PROBLEM STATEMENT:
Answer these from the article about Thomas Ryan and Occupy Wall Street:
1. On what date did protesters first gather in Zuccotti Park?
2. What was the name of the private email listserv that Occupy Wall Street organizers used for tactical planning?
3. For whom had Ryan reportedly done contract work?

SOURCE:
═══
Thomas Ryan: How a Security Consultant Spied on Occupy Wall Street for the FBI

May 19, 2012 | Anonymous, Government Agenda

When the Occupy Wall Street encampment in Lower Manhattan was barely a month old, federal and local law enforcement agencies were already receiving inside intelligence about the movement’s plans. The source was not an undercover officer or a formal informant — it was Thomas Ryan, a New York-based computer security consultant who took it upon himself to infiltrate the protesters’ communications and share what he found with the FBI and NYPD.

Who Was Thomas Ryan and What Was Black Cell?

Ryan operated a private security team he called Black Cell, which he described on his personal blog as consisting of elite physical, threat, and cybersecurity professionals. He had reportedly performed contract work for the United States Army. Despite these credentials, his surveillance operation against Occupy Wall Street was apparently self-initiated rather than officially sanctioned.

Beginning around the time protesters first gathered in Zuccotti Park on September 17, 2011, Ryan and associates from the computer security community began attending Occupy meetings in person, tracking organizers’ social media activity, and embedding themselves among demonstrators in the Financial District.

How Ryan Accessed the September17discuss Mailing List

The centerpiece of Ryan’s intelligence gathering was his access to September17discuss, a private email listserv used by Occupy Wall Street organizers for tactical planning. On this list, activists debated media strategy, coordinated upcoming actions, analyzed past events, and shared internal movement news.
═══
Element lookup records:
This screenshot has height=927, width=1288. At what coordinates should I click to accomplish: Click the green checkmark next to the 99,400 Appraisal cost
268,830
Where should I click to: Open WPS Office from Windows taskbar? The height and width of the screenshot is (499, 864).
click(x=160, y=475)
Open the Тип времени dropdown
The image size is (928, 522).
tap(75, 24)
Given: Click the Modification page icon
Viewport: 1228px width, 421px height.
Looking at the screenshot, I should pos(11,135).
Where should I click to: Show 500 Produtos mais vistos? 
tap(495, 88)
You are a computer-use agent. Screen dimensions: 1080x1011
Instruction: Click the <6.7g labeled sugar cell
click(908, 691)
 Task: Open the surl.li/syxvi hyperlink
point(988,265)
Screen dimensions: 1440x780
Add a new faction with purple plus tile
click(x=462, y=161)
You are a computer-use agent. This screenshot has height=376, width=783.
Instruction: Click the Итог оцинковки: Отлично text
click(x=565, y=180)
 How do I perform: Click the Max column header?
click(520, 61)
═══
RESPONSE TO THE EXERCISE:
1. September 17, 2011
2. September17discuss
3. The United States Army